§ PROMPT
Quote the records from the line containing "Навчання (69, 429)" through the line containing "Форум (62, 688)", both included, word for word.

§ SUPPLIED ENTRIES
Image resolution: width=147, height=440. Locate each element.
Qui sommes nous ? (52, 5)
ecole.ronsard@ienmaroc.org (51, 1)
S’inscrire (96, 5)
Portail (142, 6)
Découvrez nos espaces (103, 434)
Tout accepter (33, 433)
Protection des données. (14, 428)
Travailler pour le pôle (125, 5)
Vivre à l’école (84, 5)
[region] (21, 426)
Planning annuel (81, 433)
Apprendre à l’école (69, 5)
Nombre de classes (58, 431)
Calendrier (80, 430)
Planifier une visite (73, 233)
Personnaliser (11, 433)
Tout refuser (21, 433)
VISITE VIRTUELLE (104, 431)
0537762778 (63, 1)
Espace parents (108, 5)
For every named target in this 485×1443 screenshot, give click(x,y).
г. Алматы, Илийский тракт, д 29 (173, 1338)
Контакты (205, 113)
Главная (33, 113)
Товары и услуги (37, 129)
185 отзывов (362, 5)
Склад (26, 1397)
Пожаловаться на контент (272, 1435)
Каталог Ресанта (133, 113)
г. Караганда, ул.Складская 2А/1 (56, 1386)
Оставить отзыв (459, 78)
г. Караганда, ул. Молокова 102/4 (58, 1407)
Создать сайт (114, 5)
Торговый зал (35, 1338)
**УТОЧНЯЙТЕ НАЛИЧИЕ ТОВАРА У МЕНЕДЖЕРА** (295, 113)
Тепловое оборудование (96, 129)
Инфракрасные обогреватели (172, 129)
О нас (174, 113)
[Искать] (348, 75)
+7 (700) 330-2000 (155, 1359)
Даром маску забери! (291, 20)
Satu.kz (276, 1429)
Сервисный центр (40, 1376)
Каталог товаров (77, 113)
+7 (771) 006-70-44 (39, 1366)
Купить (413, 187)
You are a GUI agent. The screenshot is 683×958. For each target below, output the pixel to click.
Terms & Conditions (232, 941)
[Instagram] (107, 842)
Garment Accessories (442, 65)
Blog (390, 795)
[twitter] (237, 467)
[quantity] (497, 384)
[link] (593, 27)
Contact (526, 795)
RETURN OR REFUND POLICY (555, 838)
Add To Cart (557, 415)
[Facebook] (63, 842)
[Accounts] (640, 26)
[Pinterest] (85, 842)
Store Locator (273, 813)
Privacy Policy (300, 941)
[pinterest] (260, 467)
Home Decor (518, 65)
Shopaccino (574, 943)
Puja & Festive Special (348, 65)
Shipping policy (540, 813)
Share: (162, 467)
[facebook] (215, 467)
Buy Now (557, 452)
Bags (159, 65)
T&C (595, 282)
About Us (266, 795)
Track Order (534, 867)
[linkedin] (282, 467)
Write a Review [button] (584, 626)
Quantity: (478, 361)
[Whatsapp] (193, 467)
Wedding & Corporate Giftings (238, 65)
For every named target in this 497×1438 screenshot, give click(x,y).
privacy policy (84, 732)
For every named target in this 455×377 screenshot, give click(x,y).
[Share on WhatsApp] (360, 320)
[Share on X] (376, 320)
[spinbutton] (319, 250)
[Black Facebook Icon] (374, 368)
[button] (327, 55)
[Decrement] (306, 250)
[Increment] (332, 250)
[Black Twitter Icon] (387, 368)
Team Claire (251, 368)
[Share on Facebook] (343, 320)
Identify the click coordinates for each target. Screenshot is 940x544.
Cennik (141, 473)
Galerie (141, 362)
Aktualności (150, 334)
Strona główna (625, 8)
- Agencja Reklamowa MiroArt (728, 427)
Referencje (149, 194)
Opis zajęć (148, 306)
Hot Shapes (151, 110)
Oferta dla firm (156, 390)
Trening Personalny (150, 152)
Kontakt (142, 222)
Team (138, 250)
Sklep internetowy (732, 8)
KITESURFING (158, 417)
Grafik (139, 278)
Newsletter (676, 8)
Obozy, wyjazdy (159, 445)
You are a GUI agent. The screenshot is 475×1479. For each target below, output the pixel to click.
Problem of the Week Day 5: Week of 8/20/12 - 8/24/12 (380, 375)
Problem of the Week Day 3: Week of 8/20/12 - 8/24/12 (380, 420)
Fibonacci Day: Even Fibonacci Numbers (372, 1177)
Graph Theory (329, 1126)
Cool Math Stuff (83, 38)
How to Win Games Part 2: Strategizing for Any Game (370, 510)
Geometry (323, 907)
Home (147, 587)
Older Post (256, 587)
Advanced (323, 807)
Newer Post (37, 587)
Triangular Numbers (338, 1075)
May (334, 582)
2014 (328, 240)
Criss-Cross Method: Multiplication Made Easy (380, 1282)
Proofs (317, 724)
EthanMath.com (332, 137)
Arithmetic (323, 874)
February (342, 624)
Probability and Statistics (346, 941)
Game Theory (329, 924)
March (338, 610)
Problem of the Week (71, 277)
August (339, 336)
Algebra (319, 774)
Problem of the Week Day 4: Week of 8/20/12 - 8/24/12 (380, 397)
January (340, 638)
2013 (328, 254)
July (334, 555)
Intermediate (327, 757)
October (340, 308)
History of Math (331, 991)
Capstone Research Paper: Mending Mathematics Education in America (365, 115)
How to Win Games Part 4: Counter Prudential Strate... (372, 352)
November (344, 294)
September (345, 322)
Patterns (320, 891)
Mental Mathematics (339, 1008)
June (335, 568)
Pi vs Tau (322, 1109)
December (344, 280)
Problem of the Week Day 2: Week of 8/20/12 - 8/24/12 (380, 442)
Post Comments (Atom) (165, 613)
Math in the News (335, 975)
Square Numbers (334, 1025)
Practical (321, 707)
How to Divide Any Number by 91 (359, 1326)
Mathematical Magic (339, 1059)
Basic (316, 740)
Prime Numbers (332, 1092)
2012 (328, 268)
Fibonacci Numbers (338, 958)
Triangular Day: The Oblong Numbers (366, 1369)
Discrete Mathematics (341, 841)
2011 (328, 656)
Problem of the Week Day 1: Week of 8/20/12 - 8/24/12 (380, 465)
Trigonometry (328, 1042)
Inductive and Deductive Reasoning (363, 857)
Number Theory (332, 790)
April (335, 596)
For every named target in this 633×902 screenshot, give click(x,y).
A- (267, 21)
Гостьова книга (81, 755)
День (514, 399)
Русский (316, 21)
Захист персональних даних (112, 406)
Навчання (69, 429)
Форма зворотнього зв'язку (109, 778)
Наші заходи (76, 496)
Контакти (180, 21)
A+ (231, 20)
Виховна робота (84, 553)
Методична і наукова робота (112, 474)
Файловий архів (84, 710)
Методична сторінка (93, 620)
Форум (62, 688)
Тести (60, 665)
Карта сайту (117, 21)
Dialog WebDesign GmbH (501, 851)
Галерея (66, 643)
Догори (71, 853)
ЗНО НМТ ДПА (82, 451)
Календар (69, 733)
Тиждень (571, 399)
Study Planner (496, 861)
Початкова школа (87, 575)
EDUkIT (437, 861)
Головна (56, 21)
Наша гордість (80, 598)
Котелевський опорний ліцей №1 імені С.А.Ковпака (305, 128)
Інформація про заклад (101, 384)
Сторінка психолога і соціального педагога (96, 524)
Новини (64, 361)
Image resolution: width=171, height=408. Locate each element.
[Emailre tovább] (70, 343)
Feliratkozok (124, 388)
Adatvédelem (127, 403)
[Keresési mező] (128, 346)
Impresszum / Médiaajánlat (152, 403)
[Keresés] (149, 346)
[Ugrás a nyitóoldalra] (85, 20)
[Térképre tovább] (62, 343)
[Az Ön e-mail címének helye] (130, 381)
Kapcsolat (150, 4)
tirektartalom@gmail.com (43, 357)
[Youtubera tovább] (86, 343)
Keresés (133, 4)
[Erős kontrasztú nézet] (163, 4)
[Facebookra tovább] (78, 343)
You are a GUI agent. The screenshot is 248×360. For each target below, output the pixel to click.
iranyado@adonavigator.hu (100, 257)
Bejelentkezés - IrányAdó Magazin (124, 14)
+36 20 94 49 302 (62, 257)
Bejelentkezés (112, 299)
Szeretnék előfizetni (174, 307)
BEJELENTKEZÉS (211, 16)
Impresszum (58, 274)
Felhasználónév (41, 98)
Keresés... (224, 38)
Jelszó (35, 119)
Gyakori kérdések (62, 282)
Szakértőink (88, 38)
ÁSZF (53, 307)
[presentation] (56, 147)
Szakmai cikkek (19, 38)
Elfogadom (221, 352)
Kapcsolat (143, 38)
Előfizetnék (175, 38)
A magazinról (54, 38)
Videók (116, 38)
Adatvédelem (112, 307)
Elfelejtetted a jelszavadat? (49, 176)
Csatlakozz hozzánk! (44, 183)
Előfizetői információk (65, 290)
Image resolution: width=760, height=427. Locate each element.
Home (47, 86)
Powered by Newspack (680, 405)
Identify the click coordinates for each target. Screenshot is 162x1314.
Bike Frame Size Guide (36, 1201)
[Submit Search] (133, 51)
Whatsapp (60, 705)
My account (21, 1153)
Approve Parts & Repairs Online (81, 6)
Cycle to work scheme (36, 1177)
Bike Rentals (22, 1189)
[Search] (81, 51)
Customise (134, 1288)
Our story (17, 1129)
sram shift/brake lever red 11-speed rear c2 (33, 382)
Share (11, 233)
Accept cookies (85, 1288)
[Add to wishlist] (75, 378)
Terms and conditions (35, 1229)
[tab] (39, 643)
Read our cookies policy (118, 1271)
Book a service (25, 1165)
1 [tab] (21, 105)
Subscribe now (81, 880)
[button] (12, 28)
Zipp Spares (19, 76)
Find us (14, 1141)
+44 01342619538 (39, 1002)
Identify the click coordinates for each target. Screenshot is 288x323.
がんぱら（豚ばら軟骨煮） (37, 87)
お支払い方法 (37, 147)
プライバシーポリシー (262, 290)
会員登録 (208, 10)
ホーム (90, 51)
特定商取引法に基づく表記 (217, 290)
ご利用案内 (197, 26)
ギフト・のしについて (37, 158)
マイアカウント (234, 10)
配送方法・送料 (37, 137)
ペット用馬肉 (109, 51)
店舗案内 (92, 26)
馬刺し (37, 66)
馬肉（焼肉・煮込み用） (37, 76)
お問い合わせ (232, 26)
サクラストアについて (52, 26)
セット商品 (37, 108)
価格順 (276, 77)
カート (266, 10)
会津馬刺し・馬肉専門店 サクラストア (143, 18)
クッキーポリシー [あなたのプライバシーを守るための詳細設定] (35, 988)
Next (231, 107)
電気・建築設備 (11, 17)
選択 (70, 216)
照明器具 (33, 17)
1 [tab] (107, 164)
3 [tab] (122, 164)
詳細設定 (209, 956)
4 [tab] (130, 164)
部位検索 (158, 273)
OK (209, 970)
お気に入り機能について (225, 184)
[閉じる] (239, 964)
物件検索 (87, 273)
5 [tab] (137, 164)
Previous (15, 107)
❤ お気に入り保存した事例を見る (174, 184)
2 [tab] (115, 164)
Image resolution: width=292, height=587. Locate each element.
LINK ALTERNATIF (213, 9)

§ THE SOLUTION
Навчання (69, 429)
Форма зворотнього зв'язку (109, 778)
Наші заходи (76, 496)
Контакти (180, 21)
A+ (231, 20)
Виховна робота (84, 553)
Методична і наукова робота (112, 474)
Файловий архів (84, 710)
Методична сторінка (93, 620)
Форум (62, 688)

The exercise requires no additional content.